S4.2 — Duplicate document IDs not addressed. If two source files normalize to the same ID (e.g., docs/Deploy.md and docs/deploy.md on a case-insensitive filesystem), what happens? The spec says IDs are unique but doesn't specify the error case.

S4.3 — context verify not in CLI spec. This spec references context verify --cache ./cache but the CLI spec (cli_spec.md) lists ingest, build, serve, inspect — no verify.

S4.4 — Build reads "all .md files" — markdown-only? The Build section says "Reads all .md files from sources." This implies markdown-only ingestion, but the document model doesn't restrict content type. Is this a v0 constraint, or illustrative?

S4.5 — Orphan file handling underspecified. Verification checks for orphan files in documents/ but doesn't specify what to do about them. Is it an error? A warning? What code maps to it — cache_invalid?

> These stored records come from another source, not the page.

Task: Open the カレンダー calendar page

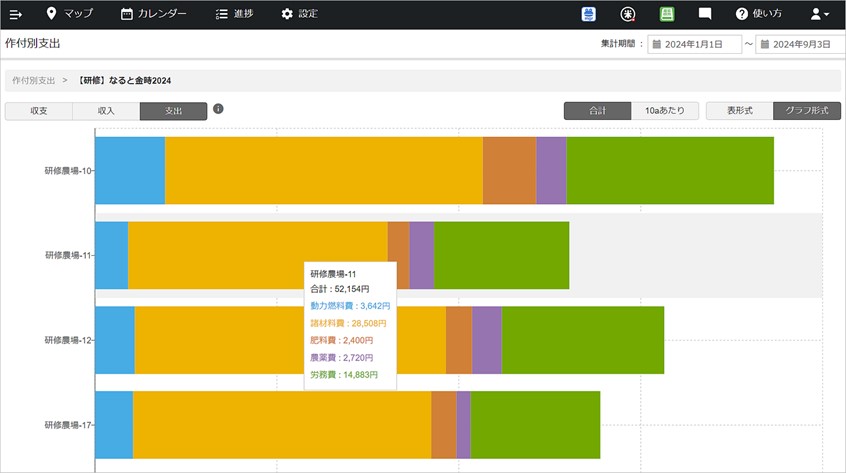Action: pyautogui.click(x=153, y=14)
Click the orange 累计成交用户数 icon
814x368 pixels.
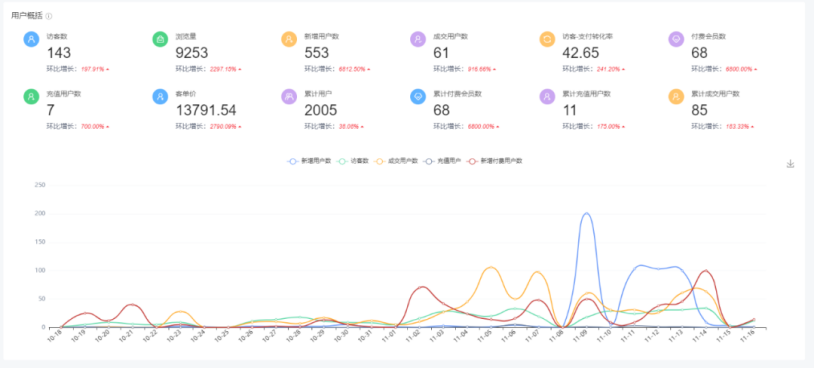click(x=676, y=96)
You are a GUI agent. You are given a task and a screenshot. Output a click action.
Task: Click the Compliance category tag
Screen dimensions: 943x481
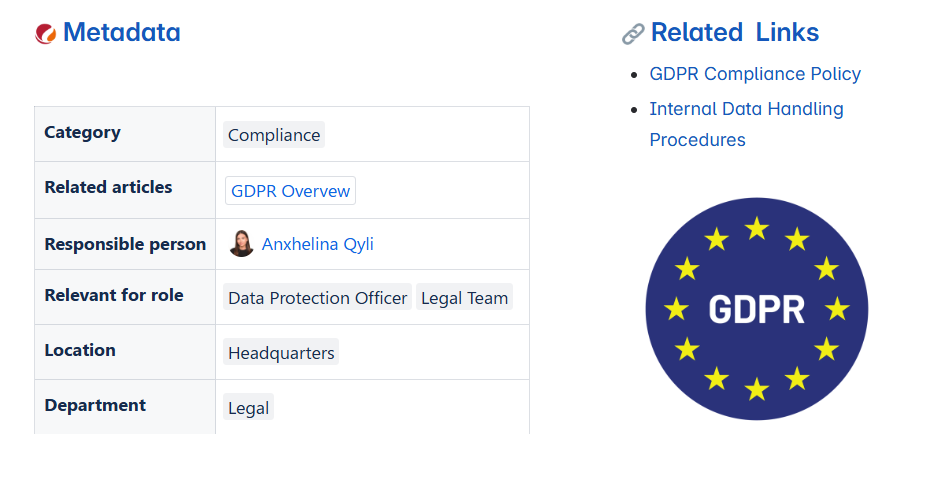coord(274,135)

S4.6 — No document version verification on load. The verification spec says to check "Every document file hash matches its filename" but the implementation's load_documents() only checks document ID, not version/hash.

Implementation Plan

  1. Fix index.json format (code change in context-core):

    • Add #[serde(transparent)] to CacheIndex struct, OR
    • Change CacheBuilder::build() to write &index.entries directly instead of &index
    • Add a golden test asserting flat map format
    • Verify existing tests still pass
  2. Add duplicate ID detection (code change in context-core):

    • In CacheBuilder::build(), after sorting by ID, check adjacent entries for duplicate IDs
    • Return CacheBuildError::DuplicateDocumentId(String) if found
  3. Add document version verification to load_documents() (code change in context-core):

    • After loading each document, recompute DocumentVersion::from_content(doc.content.as_bytes())
    • Compare against manifest entry's version
    • Return error on mismatch
  4. Resolve verify vs inspect in CLI spec (spec change):

    • Either add verify to CLI spec, or fold verification into inspect with a --verify flag
  5. Add v0 scope note for file types (spec change):

    • "v0 ingests .md files only. Future versions may support additional formats."
  6. Spec orphan handling (spec change):

    • "Orphan files in documents/ MUST cause verification to return cache_invalid."

5. context_selection.md

Shortcomings

S5.1 — Two inconsistent output schemas. The "Output" section shows: query, budget, tokens_used, documents_selected, documents_considered. The "Explainability" section shows: documents_considered, documents_selected, documents_excluded_by_score, documents_excluded_by_budget. The normative context.resolve.md shows: query, budget, tokens_used, documents_considered, documents_selected, documents_excluded_by_budget. These three are all different.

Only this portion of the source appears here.